The US president has said that he aims to negotiate a better agreement with Iran and his policy will bring the Iranians to the table for that new deal.

However, the maximum pressure policy has not yet succeeded in bringing Iran to the negotiating table or curbing its regional activities across the Middle East. In fact maximum pressure seems to have backfired and pushed Iran across the edge.

Iran just announced the fourth phase of its step by step withdrawal from the nuclear deal, moving further away from limits placed on its nuclear program under the JCPOA (Joint Comprehensive Plan Of Action).

After Iran’s announcement, secretary of state Michael Pompeo urged the world to address Iran’s nuclear escalations and take serious steps to increase pressure on the Islamic Republic.

In a public statement, Mr Pompeo said these steps “reflect the regime’s intentions all along: to extort the international community into accepting its violence and terror while it undermines the sovereignty of its neighbours”.

Experts say Iran is left with very few good cards to play in response to Mr Trump’s hardline policy.

“Iranian leaders have calculated that gradual withdrawal from the terms of the JCPOA will force Europe to come to Tehran’s rescue with sanctions relief,” says Nader Hashemi, director of the Centre for Middle East Studies at the University of Denver. “I suspect Macron’s peace initiative has somewhat confirmed this,” he added.

“Iran is playing a high risk game of brinkmanship because the more Iran increases nuclear enrichment, the more the Pompeo/Netanyahu camp and their supporters can claim that Iran must be stopped military,” Mr Hashemi told The Independent.

Despite the Trump administration’s claims, there is little indication that the maximum pressure campaign has worked.

Economically, Iran has been able to draw on some of its financial reserves to cushion off the impact of American sanctions.

“Politically, Iran has been able to utilise the theme of nationalism and exploit historic grievances – that have deep roots in Iranian political culture – about big power bullying to pacify internal opposition (along with increased state-sanctioned repression),” he added.

From an international perspective, the world is more sympathetic to Iran’s position in the nuclear dispute, than the United States. Because Iran stayed strictly committed to the nuclear deal for one year, after the US left the deal and violated its terms.

Experts say it is the Trump administration that started this dispute and is primarily responsible for its non-resolution.

There is also not much admiration for Mr Trump on the international stage – except among right wing authoritarian and neo-fascist groups – and that also helps Iran, Mr Hashemi added.

Harry Reis, director of policy and strategy at the New Israel Fund, said during the debate over the JCPOA that happened in the United States in 2015, it was clear that the Israeli security establishment, including the upper echelons of the IDF as well as its intelligence sector, pretty uniformly diverged from the ostentatiously rejectionist political line of prime minister Benjamin Netanyahu.

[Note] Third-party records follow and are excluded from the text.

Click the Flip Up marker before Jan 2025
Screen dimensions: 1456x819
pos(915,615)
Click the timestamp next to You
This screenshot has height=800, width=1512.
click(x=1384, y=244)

“They were telling their US counterparts what every reasonable observer here was forced to confront--that the deal, a result of a multilateral negotiation was a compromise, and presented very real benefits and some risks,” Mr Reis said.

Israel’s security establishment saw the nuclear deal as a way to constrain Iran’s nuclear ambitions for at least a decade. And they saw the JCPOA beneficial to Israel’s security.

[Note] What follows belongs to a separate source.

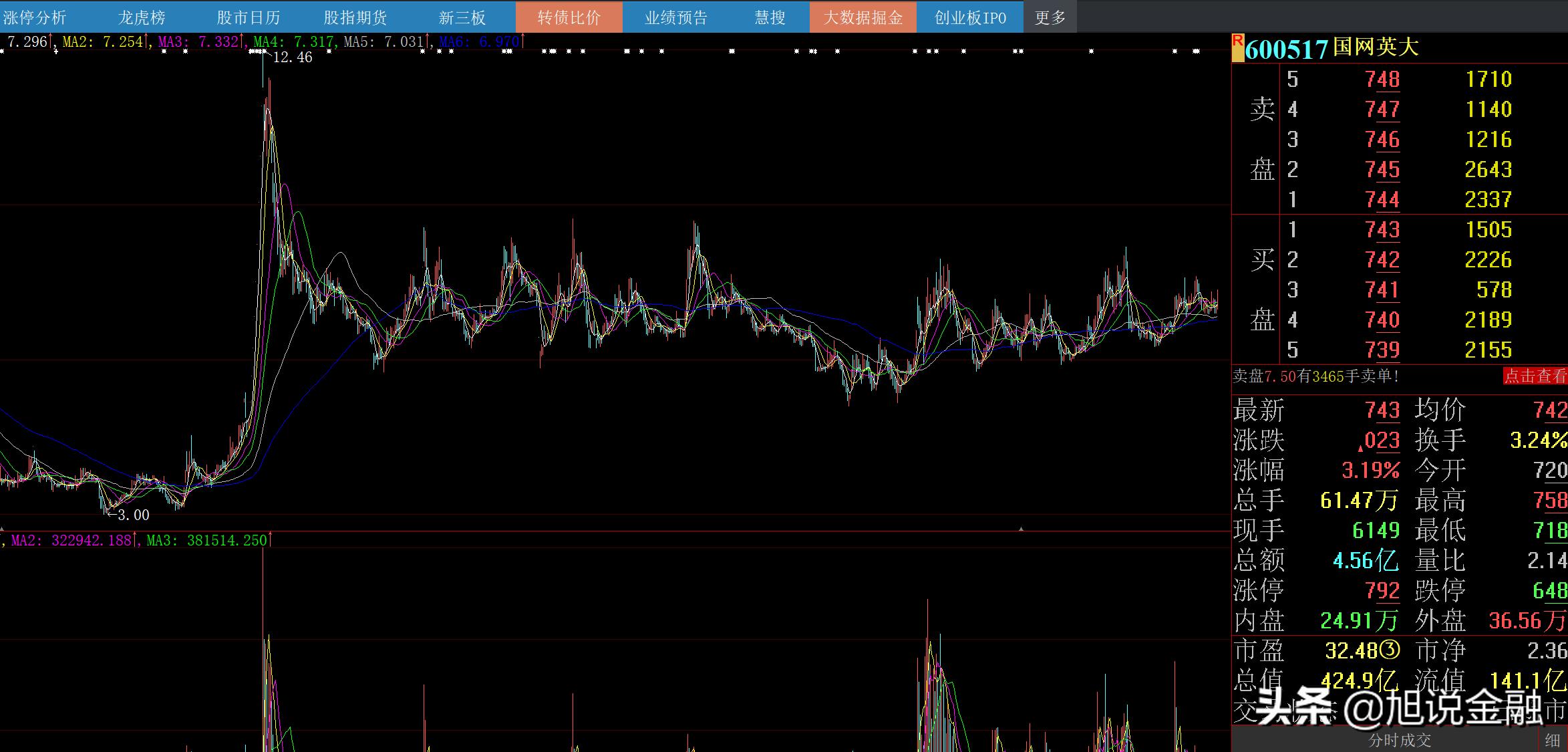Switch to the 龙虎榜 tab
Image resolution: width=1568 pixels, height=752 pixels.
pos(142,17)
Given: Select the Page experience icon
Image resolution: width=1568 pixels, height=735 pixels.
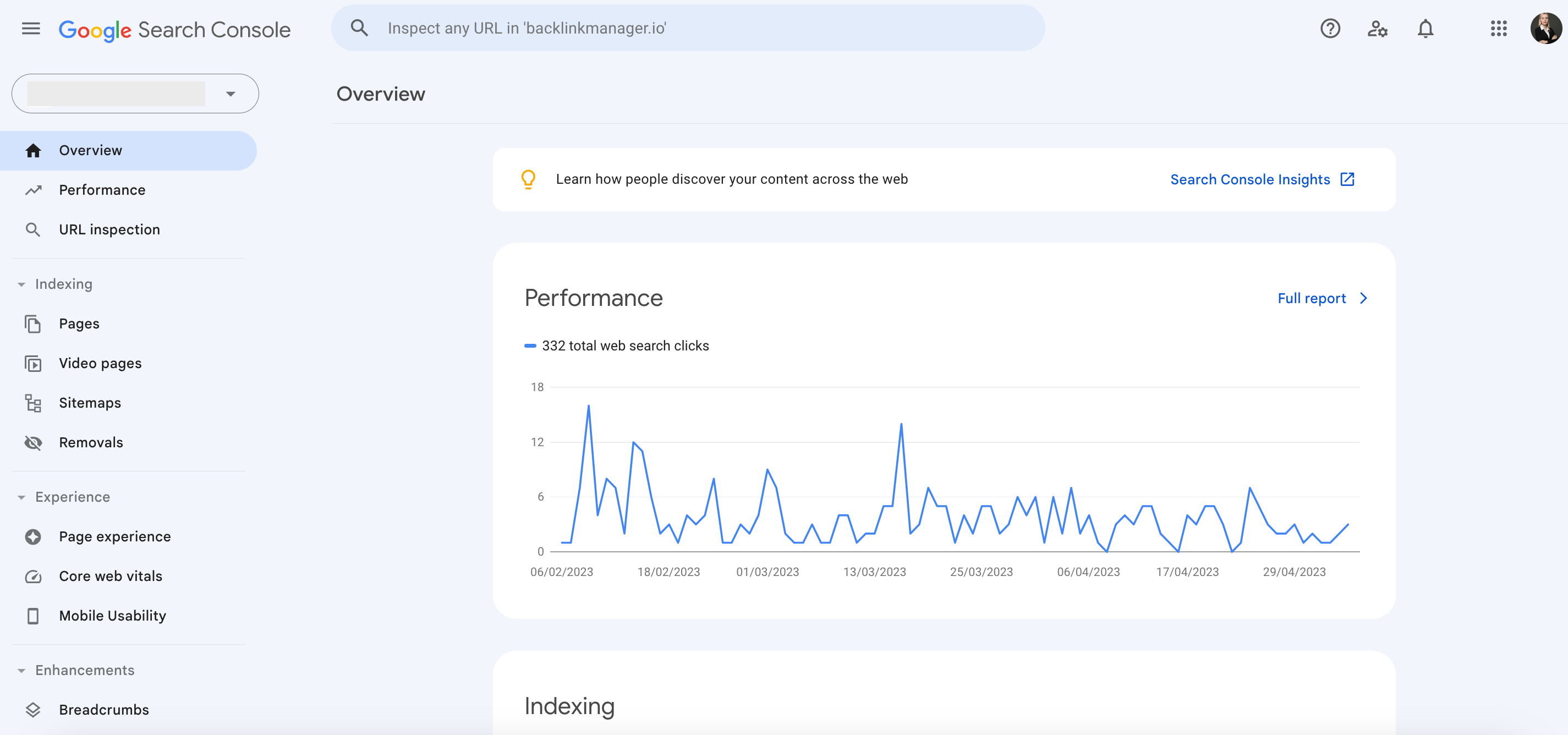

Mr Reis said the maximalist approach of the Israeli prime minister led not to strict enforcement of the JCPOA and P5+1 unity, but to a rash unilateral US exit that destabilized this agreement and a “maximum pressure campaign” that has produced only Iranian malfeasance.

The Trump administration’s policy on Iran has isolated the United States and diminished its leverage to enforce the JCPOA, if not open the door to its complete destruction.

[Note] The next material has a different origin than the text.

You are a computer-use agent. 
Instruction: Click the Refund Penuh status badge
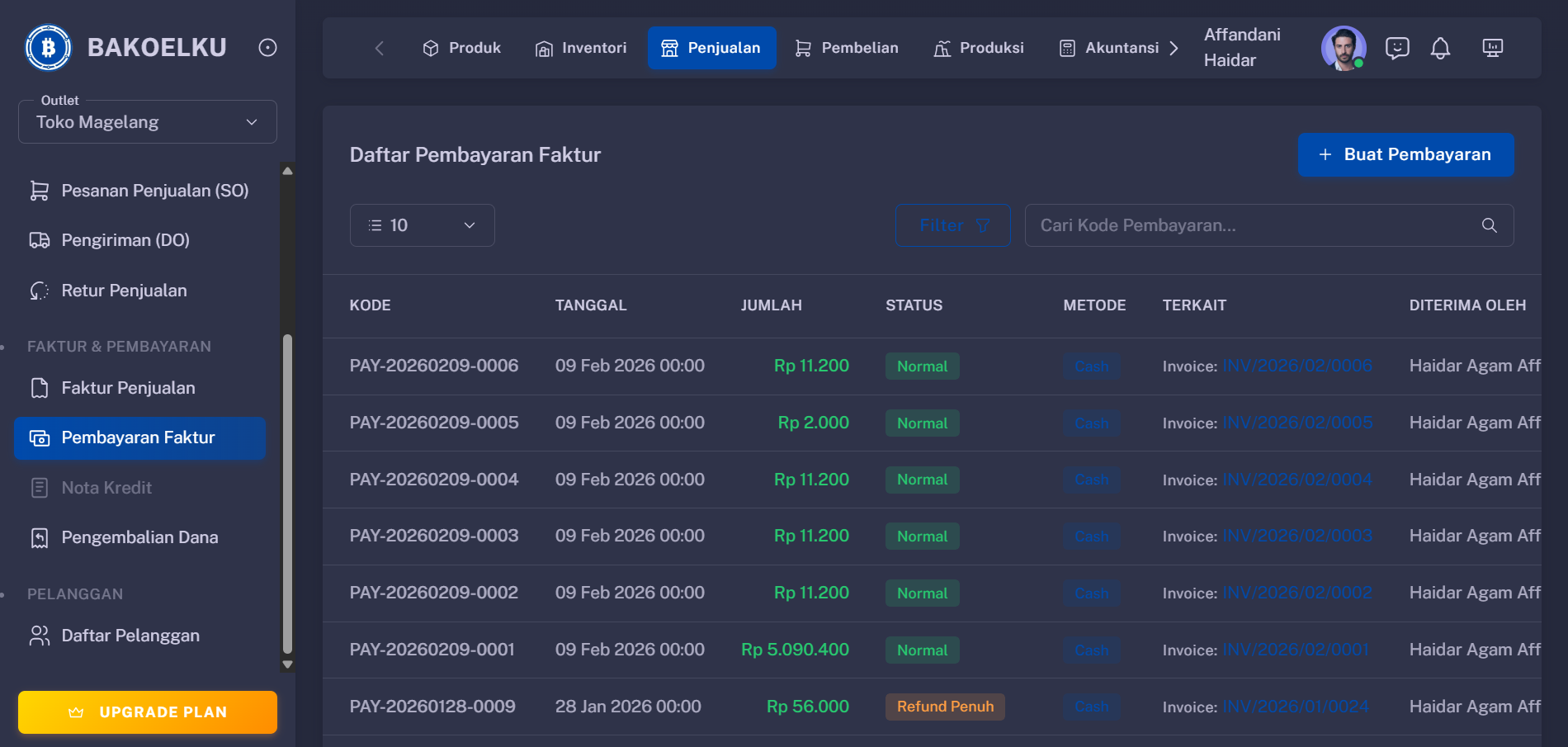(944, 707)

The policy of “America First” has always meant America Alone and now we have this dangerous and predictable nuclear misbehaviour enabled by Trump’s failed policy, Mr Reis added.

Gunmen, bomb plots, and secret networks: Inside Iran’s alleged campaign of terror in Europe

At the moment, president Trump and his administration are running out of options on Iran. There is not much left to sanction in Iran, and short of military conflict, there is not a lot more pressure that can be applied.

Experts suspect the Trump administration is hoping that Iran’s gradual withdrawal from the nuclear deal will set off alarms across the world, especially in Europe, and help bring more countries on to the American side of this conflict.

“Looking ahead, I think debate should be focused on what the next US president can do resolve this problem,” Mr Hashemi said.